Domestic Violence Maui

Every year we raise awareness about domestic violence and abuse. Vigils and events are normally held across the county on Molokai, Lanai, and Central, East and West Maui during the month of October to shine a light on domestic violence, and how we as a community can come together to support and prevent. This awareness is now more critical than ever with UN Women declaring a shadow pandemic, as shutdowns have exasperated toxic environments.

Abuse is unfortunately as old as family. Its tentacles have wrapped its way throughout time and communities in every demographic, economic and social stature. It does not discriminate. Its roots are deep and often cyclical: a product of childhood trauma, parent modeling, patriarchy, stress, PTSD, mental illness, lack of empathy, impatience, disrespect, shame, control of others or sheer lack of self-control.

Domestic violence comes in many forms. It is not just physical abuse. It’s yelling, humiliation, belittling, manipulation, coercion, threats and isolation.

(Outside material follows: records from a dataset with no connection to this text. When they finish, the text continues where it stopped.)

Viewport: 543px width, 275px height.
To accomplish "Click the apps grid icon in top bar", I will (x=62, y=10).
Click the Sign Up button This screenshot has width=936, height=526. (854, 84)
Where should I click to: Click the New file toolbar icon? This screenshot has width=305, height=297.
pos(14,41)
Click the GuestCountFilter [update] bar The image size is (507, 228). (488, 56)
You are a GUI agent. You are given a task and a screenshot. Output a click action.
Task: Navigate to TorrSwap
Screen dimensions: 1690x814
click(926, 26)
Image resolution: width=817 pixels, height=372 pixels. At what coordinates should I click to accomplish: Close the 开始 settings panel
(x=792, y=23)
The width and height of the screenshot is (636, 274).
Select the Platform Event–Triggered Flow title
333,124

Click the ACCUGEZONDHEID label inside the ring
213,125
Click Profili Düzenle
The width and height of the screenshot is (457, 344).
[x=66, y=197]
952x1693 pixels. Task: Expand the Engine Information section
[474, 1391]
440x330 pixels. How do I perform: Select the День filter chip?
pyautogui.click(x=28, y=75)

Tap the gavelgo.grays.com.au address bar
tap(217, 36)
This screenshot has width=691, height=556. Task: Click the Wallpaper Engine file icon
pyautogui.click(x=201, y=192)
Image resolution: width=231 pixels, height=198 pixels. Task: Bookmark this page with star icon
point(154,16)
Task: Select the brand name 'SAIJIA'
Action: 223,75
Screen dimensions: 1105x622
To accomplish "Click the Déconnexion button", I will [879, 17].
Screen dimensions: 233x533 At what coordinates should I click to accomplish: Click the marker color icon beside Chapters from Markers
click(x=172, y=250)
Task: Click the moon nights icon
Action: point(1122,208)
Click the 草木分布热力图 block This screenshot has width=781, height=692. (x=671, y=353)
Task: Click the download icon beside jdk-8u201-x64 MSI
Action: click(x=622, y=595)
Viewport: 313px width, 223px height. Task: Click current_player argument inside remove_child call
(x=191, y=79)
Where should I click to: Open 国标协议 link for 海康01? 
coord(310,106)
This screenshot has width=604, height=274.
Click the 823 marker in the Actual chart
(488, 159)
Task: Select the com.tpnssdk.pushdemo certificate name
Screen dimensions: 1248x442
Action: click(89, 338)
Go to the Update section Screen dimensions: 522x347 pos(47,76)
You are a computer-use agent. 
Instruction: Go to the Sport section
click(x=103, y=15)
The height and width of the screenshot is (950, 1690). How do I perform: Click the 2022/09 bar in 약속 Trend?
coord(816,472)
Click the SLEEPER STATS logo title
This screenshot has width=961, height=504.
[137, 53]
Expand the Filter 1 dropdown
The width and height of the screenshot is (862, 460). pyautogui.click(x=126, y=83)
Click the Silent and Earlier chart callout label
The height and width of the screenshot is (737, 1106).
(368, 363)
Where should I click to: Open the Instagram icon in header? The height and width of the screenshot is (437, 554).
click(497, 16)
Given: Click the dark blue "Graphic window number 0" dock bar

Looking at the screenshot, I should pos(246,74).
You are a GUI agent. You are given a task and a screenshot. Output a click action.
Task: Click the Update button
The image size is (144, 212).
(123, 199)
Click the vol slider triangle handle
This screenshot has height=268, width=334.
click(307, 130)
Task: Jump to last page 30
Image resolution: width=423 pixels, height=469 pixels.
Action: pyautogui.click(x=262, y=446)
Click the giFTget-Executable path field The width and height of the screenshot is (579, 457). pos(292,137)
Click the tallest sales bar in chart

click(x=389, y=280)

It’s financial control of a paycheck, time off, keeping tabs online or non-stop texting, stalking either through daily movements or social media, constant use of the silent treatment, gaslighting, or calling someone stupid, or treating them like they are worthless so often that person believes it themselves.

Domestic violence affects millions of women, children, and men. It destroys relationships, families, self-worth, childhoods, and can have negative ripple effects that repeat again and again through generations upon generations. Community is key. We need to focus on prevention, intervention, support and treatment. We need to offer tools to help survivors walk away, heal and thrive and give perpetrators the tools to recognize their destructive behavior, heal the root cause and choose a different path. We need to strip away the shame and talk about it in the light. We need to heal as a community.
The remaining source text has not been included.